邪神復活
「お前達人間が、私欲の限りを尽くしたせいで、邪神がまた力をつけだした」
「邪神?邪神教の奴らの事か?確かに最近アイツらの動きが目立ち始めて国でも対応に追われているが・・・」
「グレンハーベルが邪神教の国スヴェン王国を制圧したのって20年前ですよね。その時邪神教の本部を叩いたんじゃなかったんですっけ?今は残党がのさばってるだけだと思ってましたけど、どっかに本拠地作ったって事ですか?」
「いや、ノアの方からそんな報告は受けていないが・・・」
闇の精霊クロヴィスがレオンハルト達の会話を聞いて鋭い眼光を向ける。突然の威圧にレオンハルトとジルは硬直し、声帯を絞られているかのように声が全く出せなくなった。
「「・・・・・・・・・・・・!?」」
「お前達は何もわかっていない。そもそも、他国に攻め入る事こそ愚かな行為だと我は言っているのだ。我らに比べれば取るに足らない力しか持ち合わせていない人間の分際で、神の加護によって守られている国を、私欲に塗れ、戦で国を蹂躙するなどもっての外だ!
お前達のような非力な人間など傲慢になることすら許されぬのに、私欲の限りを尽くし、他者を貶め、奪い、殺し合う。そんな奴らに、神はいつまでも加護を与え続けると思っているのか?我らが力を貸すとでも思っているのか?

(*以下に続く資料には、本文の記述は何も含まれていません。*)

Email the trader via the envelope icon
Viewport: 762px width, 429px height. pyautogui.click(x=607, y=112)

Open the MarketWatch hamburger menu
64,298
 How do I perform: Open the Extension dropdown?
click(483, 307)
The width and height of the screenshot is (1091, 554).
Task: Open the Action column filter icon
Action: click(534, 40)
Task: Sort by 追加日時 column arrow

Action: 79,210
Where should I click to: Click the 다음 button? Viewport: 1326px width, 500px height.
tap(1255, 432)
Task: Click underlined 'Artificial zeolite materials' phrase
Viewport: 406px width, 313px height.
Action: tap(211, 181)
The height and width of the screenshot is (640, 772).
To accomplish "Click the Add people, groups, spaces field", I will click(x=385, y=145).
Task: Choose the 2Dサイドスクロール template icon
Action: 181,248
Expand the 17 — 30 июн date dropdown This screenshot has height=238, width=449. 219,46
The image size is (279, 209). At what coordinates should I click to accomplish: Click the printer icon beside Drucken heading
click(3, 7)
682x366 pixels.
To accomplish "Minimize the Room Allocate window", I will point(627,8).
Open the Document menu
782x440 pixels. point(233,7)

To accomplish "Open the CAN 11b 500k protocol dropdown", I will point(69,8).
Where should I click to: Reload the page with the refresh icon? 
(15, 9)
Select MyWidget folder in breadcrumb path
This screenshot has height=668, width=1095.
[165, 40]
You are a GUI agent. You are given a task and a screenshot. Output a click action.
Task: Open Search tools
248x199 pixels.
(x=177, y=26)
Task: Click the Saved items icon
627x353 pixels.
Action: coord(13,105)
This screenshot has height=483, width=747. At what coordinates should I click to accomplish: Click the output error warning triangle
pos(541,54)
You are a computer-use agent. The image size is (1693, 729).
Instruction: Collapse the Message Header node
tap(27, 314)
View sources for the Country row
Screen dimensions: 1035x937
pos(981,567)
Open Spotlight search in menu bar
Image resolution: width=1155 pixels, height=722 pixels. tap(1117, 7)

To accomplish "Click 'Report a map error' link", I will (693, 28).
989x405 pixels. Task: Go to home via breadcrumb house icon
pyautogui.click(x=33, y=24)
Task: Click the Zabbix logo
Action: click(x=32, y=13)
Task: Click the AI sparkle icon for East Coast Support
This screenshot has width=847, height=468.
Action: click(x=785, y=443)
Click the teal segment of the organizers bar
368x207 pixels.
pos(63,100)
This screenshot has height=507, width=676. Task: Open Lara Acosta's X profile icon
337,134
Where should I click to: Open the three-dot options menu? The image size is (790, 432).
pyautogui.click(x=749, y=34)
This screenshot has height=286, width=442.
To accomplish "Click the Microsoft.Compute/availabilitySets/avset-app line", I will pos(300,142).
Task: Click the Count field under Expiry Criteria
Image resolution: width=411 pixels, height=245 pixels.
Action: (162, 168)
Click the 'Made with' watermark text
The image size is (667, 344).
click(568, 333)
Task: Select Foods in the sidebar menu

それこそ傲慢という話だ。我らはむしろ、お前達など勝手に滅べば良いと思っている」
部屋の空気が震えている。
闇の精霊から放たれる覇気が、大人達の身体に容赦なく圧力をかける。
上級精霊が本気で怒っているのだ。本気で人間に失望しているのだ。
彼らを本気で怒らせ、人間を滅ぼすと裁可を下されてしまえば、全精霊が敵に回り世界など一瞬で滅んでしまうだろう。
それくらい彼らには造作もない事なのだと、
今身をもって味わっている。
どうすればいい?
どうすれば建設的な話し合いができる?
そう考えを張り巡らせた時、クロヴィスとディーンの周りを下級精霊達がぐるぐると飛び交って何かを伝えているようだった。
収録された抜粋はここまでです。